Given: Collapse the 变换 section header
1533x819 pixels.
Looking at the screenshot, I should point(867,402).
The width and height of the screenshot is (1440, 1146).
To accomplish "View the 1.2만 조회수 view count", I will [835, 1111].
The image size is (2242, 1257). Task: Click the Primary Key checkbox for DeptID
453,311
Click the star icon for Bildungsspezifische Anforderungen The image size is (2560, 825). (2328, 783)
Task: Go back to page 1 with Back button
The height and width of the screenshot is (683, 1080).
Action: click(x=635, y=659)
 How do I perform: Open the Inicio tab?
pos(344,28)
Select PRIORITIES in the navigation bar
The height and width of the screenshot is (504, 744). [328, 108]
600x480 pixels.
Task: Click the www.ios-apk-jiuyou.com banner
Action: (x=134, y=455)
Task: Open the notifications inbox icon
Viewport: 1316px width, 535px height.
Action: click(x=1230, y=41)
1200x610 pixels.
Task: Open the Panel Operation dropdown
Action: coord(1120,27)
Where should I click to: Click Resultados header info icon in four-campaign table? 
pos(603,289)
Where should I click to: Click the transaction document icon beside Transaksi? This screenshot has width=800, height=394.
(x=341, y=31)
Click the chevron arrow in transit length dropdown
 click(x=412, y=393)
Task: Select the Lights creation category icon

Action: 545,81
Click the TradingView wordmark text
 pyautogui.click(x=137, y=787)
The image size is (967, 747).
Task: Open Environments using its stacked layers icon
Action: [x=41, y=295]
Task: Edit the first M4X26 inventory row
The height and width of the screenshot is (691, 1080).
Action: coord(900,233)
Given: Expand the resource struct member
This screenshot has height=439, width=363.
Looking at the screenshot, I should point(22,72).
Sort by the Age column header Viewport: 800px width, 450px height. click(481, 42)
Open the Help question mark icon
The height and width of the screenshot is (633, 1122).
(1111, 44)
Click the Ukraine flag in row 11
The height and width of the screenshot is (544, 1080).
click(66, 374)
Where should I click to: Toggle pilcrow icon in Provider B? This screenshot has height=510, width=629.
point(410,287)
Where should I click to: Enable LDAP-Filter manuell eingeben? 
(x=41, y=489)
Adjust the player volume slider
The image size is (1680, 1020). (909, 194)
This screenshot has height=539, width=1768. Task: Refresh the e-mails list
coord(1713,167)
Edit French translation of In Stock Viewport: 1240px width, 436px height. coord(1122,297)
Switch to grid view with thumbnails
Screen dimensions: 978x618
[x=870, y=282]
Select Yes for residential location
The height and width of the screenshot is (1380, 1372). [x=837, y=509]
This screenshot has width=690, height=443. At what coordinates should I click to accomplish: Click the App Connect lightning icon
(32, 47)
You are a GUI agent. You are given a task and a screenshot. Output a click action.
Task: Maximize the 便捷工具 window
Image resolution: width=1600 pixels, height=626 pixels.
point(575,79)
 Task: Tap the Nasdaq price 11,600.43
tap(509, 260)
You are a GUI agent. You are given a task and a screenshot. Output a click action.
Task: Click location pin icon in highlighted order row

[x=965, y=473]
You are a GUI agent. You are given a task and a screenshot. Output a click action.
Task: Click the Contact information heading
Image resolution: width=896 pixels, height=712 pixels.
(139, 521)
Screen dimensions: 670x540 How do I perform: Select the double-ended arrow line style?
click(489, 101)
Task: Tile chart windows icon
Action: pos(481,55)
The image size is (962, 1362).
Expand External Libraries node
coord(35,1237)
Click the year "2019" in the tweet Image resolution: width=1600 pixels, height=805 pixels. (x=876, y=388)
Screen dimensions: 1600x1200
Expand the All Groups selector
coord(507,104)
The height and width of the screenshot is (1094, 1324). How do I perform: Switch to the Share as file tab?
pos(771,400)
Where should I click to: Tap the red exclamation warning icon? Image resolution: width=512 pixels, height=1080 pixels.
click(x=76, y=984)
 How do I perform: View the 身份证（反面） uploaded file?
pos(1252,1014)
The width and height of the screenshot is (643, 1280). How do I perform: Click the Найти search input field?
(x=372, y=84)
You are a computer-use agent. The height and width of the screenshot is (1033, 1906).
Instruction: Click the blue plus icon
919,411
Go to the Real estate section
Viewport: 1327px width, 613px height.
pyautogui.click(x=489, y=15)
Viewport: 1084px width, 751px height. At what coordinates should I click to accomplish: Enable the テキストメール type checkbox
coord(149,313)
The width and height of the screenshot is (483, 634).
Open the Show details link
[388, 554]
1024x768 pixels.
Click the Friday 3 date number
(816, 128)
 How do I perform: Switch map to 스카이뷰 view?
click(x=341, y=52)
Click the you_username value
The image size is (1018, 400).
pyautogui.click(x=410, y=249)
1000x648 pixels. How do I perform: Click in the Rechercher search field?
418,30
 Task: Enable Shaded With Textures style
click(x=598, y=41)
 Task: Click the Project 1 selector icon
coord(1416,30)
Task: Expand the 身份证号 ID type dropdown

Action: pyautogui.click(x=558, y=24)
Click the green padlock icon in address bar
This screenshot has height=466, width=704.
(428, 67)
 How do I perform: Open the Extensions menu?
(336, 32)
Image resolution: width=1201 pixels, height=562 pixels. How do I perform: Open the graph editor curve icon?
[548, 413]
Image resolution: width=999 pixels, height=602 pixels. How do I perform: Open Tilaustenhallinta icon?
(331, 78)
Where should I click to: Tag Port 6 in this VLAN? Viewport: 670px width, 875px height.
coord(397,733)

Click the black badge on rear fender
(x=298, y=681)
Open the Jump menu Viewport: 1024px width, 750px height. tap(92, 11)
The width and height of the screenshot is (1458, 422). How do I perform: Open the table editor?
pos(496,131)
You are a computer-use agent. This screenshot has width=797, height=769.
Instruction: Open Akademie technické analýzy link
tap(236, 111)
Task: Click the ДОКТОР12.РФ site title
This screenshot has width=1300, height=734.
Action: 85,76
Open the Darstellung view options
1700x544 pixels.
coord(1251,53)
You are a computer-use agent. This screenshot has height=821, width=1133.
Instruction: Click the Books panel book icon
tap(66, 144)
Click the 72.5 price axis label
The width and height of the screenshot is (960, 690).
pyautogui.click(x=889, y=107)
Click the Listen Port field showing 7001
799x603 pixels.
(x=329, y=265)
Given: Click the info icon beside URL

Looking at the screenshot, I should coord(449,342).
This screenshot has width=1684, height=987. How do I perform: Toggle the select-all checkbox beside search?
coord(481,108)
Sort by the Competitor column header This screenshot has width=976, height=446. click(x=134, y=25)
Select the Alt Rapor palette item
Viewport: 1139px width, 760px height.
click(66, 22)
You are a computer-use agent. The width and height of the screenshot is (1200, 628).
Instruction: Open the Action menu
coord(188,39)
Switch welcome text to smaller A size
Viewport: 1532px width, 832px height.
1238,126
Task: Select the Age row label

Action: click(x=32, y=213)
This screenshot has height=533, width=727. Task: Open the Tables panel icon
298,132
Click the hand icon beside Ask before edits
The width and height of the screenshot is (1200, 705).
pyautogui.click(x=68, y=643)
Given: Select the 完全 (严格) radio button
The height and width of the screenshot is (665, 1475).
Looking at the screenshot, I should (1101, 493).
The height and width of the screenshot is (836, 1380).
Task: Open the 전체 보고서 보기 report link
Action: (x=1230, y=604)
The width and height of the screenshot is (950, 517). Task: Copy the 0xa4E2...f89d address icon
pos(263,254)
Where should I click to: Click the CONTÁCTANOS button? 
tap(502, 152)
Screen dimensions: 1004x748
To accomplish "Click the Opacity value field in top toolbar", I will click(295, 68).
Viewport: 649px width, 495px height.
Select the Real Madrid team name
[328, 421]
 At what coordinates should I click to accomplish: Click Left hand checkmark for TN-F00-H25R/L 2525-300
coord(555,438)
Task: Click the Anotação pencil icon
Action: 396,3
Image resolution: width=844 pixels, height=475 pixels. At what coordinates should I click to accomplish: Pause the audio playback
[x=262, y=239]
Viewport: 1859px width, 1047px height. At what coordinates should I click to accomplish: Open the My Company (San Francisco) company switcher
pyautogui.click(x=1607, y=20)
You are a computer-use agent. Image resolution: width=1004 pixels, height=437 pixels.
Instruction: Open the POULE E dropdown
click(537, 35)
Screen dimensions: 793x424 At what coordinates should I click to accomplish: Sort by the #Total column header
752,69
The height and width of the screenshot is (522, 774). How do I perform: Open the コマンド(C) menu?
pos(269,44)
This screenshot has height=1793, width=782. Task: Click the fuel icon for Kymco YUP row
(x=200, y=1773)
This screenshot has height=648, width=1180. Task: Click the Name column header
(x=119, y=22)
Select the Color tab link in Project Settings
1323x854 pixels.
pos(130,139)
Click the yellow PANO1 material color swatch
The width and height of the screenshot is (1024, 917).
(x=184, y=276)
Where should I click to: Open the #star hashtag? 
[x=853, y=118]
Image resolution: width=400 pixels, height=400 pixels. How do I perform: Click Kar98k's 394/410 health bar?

◆ Required action: Return, word for word, the lines of the data above from the line with "Image resolution: width=999" through the line with "Open the Jump", inclusive.

◆ Exercise answer:
Image resolution: width=999 pixels, height=602 pixels. How do I perform: Open Tilaustenhallinta icon?
(331, 78)
Where should I click to: Tag Port 6 in this VLAN? Viewport: 670px width, 875px height.
coord(397,733)

Click the black badge on rear fender
(x=298, y=681)
Open the Jump menu Viewport: 1024px width, 750px height. tap(92, 11)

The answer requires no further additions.